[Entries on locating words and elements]
* * *
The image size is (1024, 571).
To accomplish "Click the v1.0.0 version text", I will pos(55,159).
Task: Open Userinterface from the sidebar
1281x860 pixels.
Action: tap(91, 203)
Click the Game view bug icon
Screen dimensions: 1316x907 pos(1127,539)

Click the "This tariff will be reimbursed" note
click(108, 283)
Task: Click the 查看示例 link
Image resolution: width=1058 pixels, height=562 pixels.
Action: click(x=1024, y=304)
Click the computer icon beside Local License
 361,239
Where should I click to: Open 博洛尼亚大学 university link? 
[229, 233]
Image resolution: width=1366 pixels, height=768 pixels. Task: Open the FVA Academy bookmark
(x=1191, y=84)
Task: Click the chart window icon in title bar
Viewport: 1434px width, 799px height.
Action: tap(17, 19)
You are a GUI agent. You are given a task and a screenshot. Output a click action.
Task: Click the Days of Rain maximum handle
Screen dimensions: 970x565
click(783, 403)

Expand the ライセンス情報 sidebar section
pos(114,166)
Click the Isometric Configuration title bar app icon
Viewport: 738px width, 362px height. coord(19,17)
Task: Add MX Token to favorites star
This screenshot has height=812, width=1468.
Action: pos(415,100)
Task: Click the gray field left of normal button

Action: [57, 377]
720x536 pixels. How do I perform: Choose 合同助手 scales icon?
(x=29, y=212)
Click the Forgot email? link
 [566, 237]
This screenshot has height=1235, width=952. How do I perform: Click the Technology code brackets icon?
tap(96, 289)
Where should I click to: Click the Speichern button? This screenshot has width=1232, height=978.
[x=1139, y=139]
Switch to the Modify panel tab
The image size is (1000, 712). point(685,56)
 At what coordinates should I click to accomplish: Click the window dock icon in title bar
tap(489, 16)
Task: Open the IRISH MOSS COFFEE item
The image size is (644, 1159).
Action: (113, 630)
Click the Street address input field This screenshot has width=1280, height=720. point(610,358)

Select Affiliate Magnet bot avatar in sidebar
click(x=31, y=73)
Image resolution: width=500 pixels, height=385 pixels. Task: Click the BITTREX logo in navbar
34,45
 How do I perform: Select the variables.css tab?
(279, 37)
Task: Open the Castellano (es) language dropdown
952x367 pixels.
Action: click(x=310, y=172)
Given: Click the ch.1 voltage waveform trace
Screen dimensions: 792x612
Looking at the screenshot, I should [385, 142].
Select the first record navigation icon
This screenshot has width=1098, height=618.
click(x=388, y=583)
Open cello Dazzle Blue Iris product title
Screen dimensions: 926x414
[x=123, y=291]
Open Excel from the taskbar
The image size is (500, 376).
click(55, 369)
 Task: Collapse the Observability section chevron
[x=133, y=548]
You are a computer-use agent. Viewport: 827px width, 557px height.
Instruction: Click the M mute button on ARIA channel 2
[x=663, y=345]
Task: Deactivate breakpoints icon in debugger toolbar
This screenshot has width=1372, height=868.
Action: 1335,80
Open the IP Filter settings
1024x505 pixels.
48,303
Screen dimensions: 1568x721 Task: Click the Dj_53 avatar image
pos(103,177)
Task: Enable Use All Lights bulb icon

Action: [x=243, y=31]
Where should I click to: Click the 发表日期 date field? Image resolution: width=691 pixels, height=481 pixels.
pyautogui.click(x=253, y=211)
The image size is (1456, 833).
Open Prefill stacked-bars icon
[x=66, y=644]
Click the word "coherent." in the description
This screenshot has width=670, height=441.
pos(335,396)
* * *
| GIVEN REQUEST |
Please extract, unchanged, the part of the records above that opens with the line containing "Open cello Dazzle Blue Iris product title" and closes with the line containing "[x=133, y=548]", both lines included.

| WORKED SOLUTION |
Open cello Dazzle Blue Iris product title
Screen dimensions: 926x414
[x=123, y=291]
Open Excel from the taskbar
The image size is (500, 376).
click(55, 369)
 Task: Collapse the Observability section chevron
[x=133, y=548]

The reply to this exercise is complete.